Doi : 10.1016/S1089-3261(05)70095-7 
Stephen M. Riordan, MD, FRACP *, Roger Williams, MD, FRCP, FRCS, FRCPE, FRACP, FMedSci, FACP (Hon) *

Résumé

Fulminant hepatic failure (FHF), defined by the presence of hepatic encephalopathy as the consequence of severe liver injury and originally described as occurring within 8 weeks of the onset of symptoms in patients without pre-existing liver disease,107 is a potentially devastating syndrome which may include as components hemodynamic instability, cerebral edema, renal failure, coagulopathy, profound metabolic disturbances, and susceptibility to infection. Because the jaundice-to-encephalopathy time is an important index,6, 74, 76 other terminologies have been proposed that are related to this interval rather than often nonspecific symptoms. Bernuau et al6 use the term FHF to describe the onset of encephalopathy within 2 weeks of the onset of jaundice and use the term subfulminant hepatic failure to describe cases with a jaundice-to-encephalopathy time between 2 and 12 weeks. O'Grady et al73 proposed that acute liver failure (ALF) include the subcategories of hyperacute liver failure, for cases in which encephalopathy occurs within 7 days of the onset of jaundice, ALF per se, for patients with an interval between jaundice and encephalopathy of 7 to 28 days, and subacute liver failure for those with jaundice-to-encephalopathy times ranging between 5 and 12 weeks. In contrast with the original description, the classifications of both Bernuau et al and O'Grady et al allow the inclusion of cases with previously asymptomatic chronic liver conditions.
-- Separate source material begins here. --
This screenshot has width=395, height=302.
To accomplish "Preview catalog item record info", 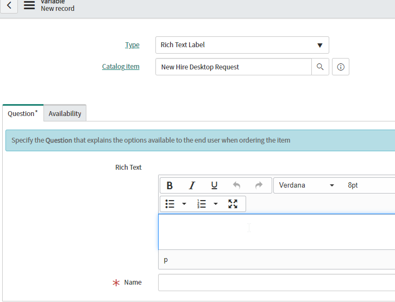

In this article, FHF is used as a generic term encompassing this range of definitions.

In individual patients, the severity and duration of the clinical syndrome of FHF depends on the degree of impairment of synthetic, biotransformatory, and endotoxin-scavenging activity resulting from the loss of functioning liver tissue, on the systemic effects of toxins released from the necrotic liver, and on the extent and rate at which liver regeneration can occur. The nature of the initiating event influences both the histologic pattern of liver injury and the rate of progression of the clinical syndrome. Although advances in supportive medical care have had a substantial effect on survival, FHF, in its severest form, continues to carry a high mortality rate unless emergency orthotopic liver transplantation (OLT) is performed. A world-wide shortage of cadaveric donor organs, however, limits the use of OLT in the FHF setting, with many patients dying or developing contraindications to transplantation before a donor liver becomes available. To help overcome this problem, living related OLT has been introduced as a therapeutic option for FHF in pediatric and, more recently, in adult patients.46, 57 Even for patients who undergo successful transplantation, the requirement for often long-term pharmacological immunosuppression, with the risk of serious side effects related to the use of such agents, means that OLT cannot be considered a panacea. Consequently, recent interest has centered on providing temporary liver support based on extracorporeal devices or hepatocyte transplantation, either as a bridge to OLT or, ideally, to allow time for or actively to promote native liver regeneration, on which spontaneous survival ultimately depends.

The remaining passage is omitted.